Effectief kritiek geven vraagt van de leidinggevende dat hij zijn emoties kan beheersen én doseren.
Dat betekent in de praktijk: de mate waarin je je eigen emoties laat blijken stem je af op de ander en op het doel dat je wilt bereiken bij je medewerker. Makkelijk? Nee, zeker niet, maar daarmee is het nog wel te leren.

 

Binnenkort komen de einde-jaargesprekken er weer aan.
Dat zijn belangrijke gesprekken, waarin leidinggevenden elke medewerker een zorgvuldig afgewogen spiegel voorhouden. Een spiegel met als voornaamste doel om medewerkers te motiveren en indien mogelijk van nóg meer waarde voor het bedrijf te laten zijn. Complimenten, maar ook zakelijke kritiek zijn daar een onderdeel van.

 

Voor leidinggevenden, die opzien tegen het geven van kritiek, heb ik de volgende tips:

– zie het geven van kritiek als een investering in de ander;

– baseer je kritiek op concrete feiten;

– heb een helder en concreet beeld van wat je wél wilt van de ander;

– maak kritiek niet onnodig groot;

– houd kritiek zakelijk;

– van afbouwende kritiek wordt niemand wijzer;

– zorg voor een goede balans en overlaad de ander niet.
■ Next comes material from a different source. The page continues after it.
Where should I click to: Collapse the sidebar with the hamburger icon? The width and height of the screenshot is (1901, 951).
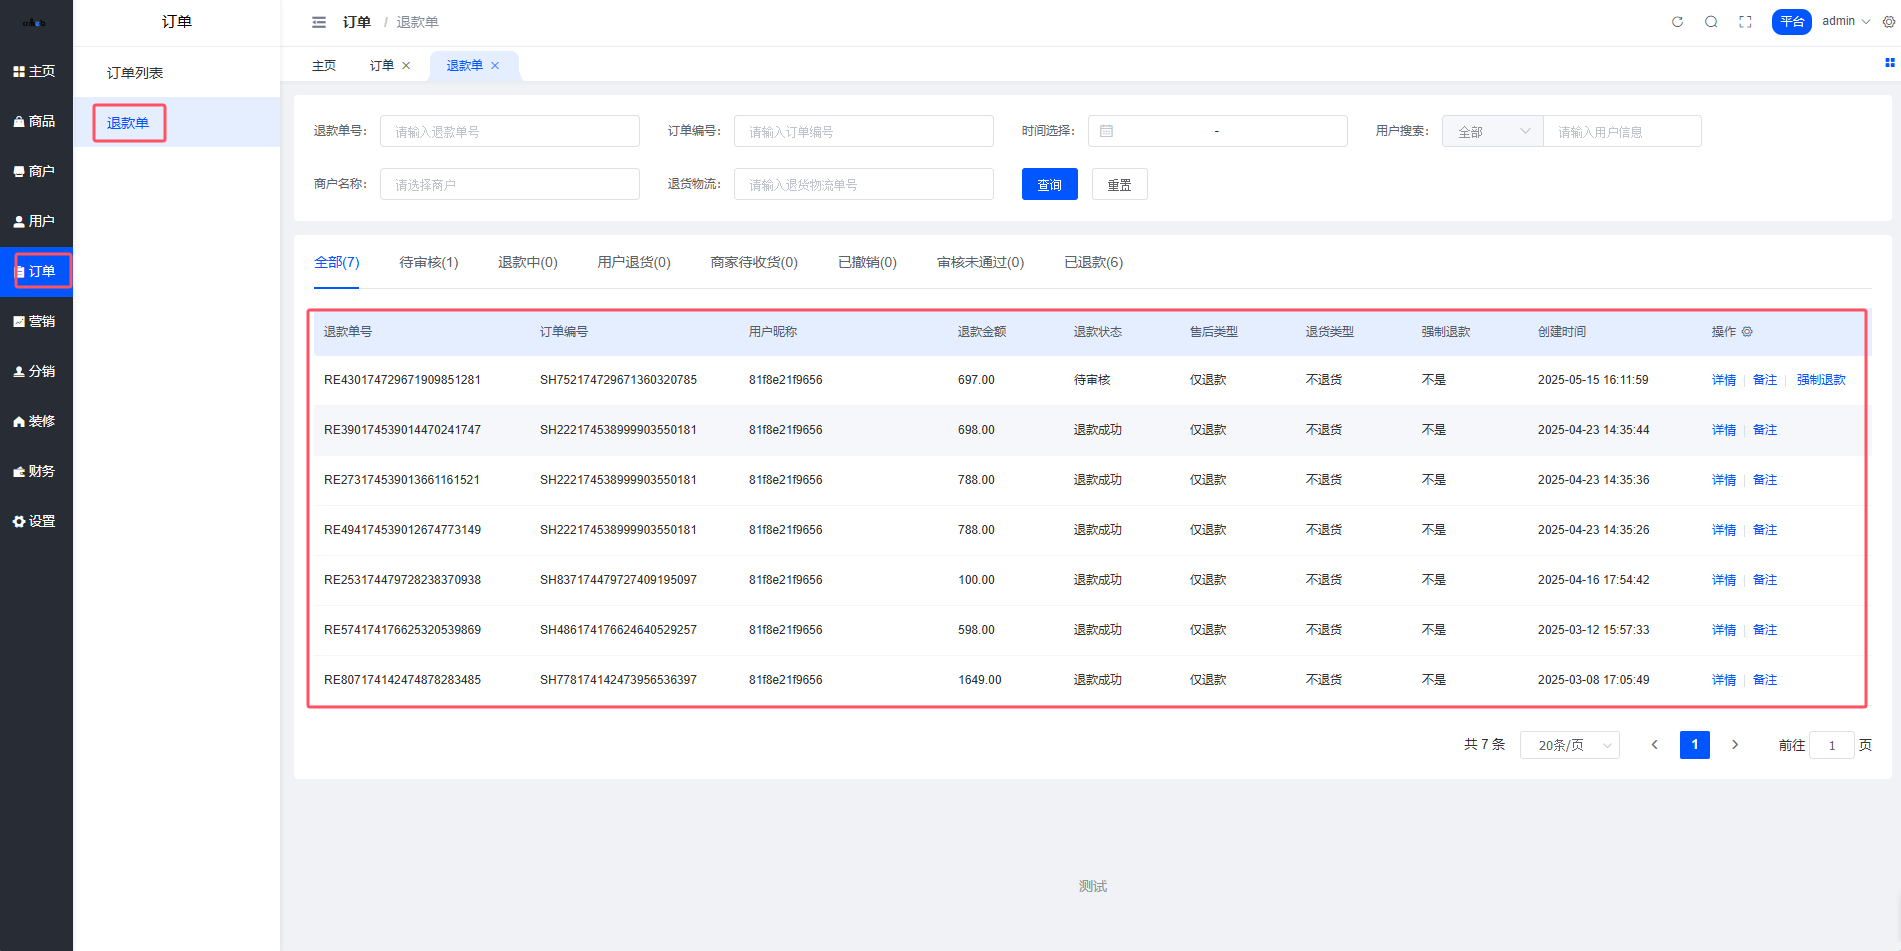point(319,22)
Tot slot: elke kritiek heeft nazorg nodig. Zorg na het bespreken van kritiek, dat je altijd binnen enkele dagen of enkele weken (afhankelijk van het onderwerp) terugkomt op wat je besproken hebt.

En na al deze tips over kritiek toch nog iets over de werking van complimenten:

een welgemeend compliment met volle overtuiging gegeven heeft veel positieve invloed op het functioneren van elke medewerker.
Geef het van harte en wees er vooral niet te zuinig mee!